What is being asked. Please pick out every line in the listing below that contains the word "screenshot" and copy those lines.

Source records.

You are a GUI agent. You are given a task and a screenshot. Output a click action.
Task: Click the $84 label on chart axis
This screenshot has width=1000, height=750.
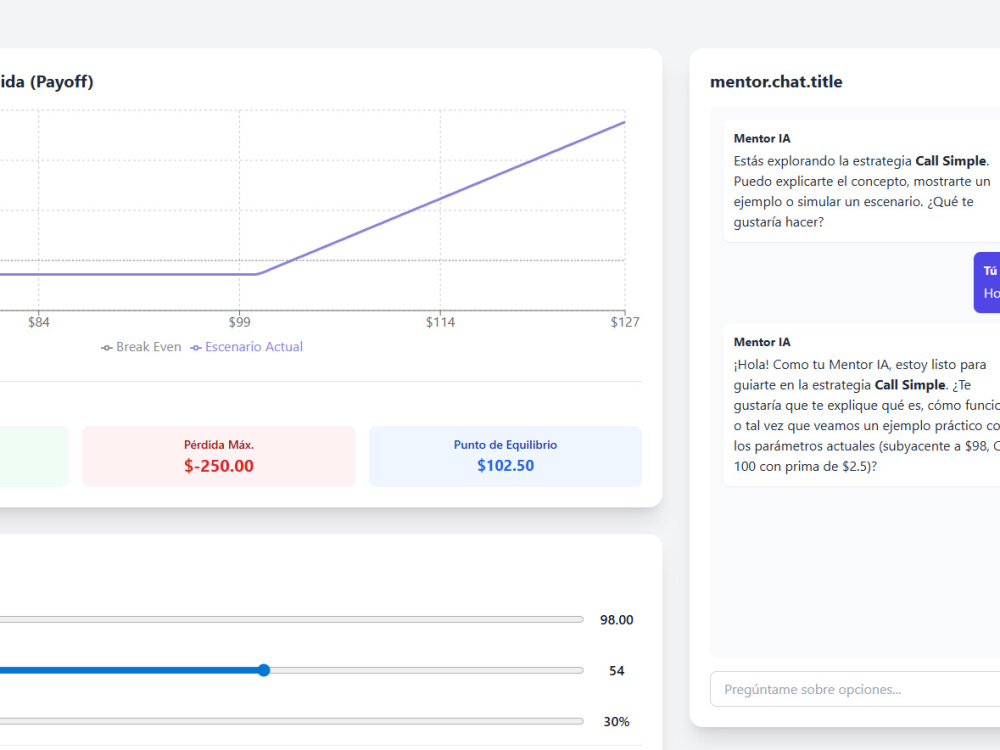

* * *

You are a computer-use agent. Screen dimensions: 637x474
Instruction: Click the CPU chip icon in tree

* * *

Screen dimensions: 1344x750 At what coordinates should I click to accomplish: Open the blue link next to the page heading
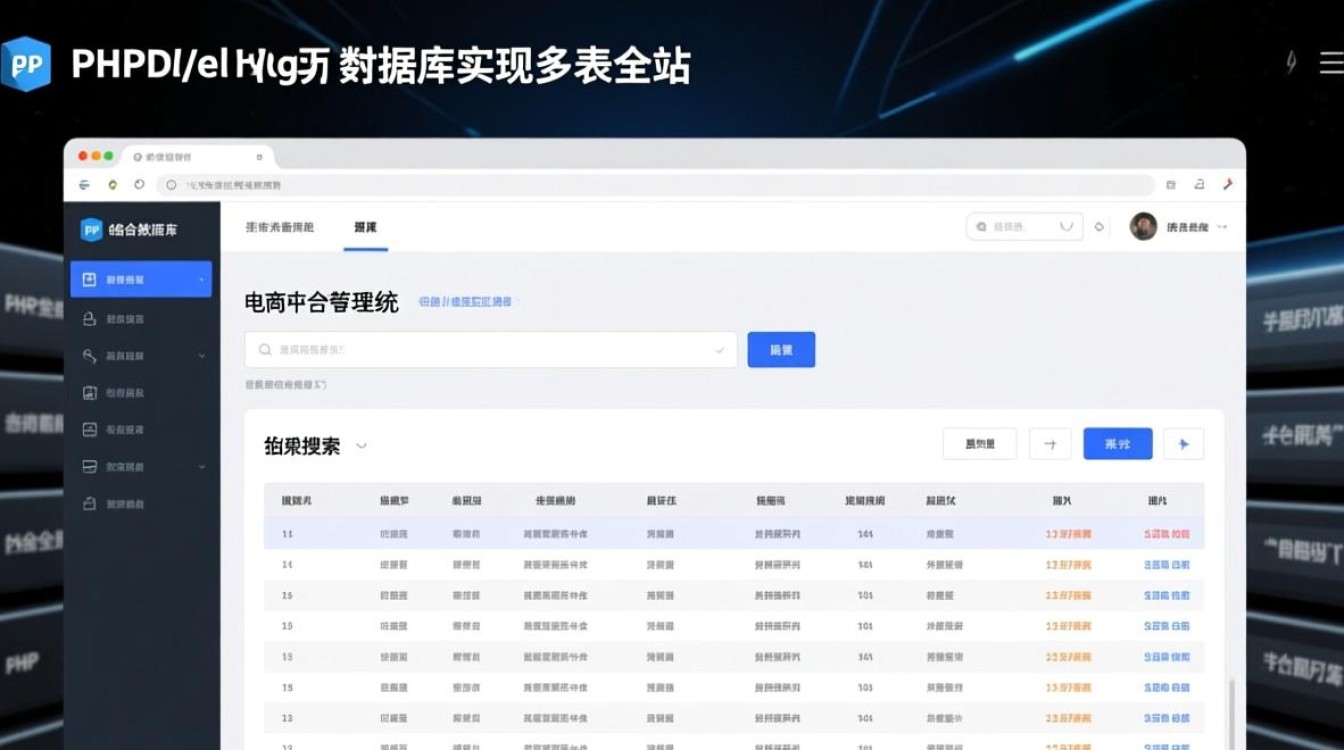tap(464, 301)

Finished exercise.
You are a GUI agent. You are given a task and a screenshot. Output a click action.
This screenshot has width=1000, height=750.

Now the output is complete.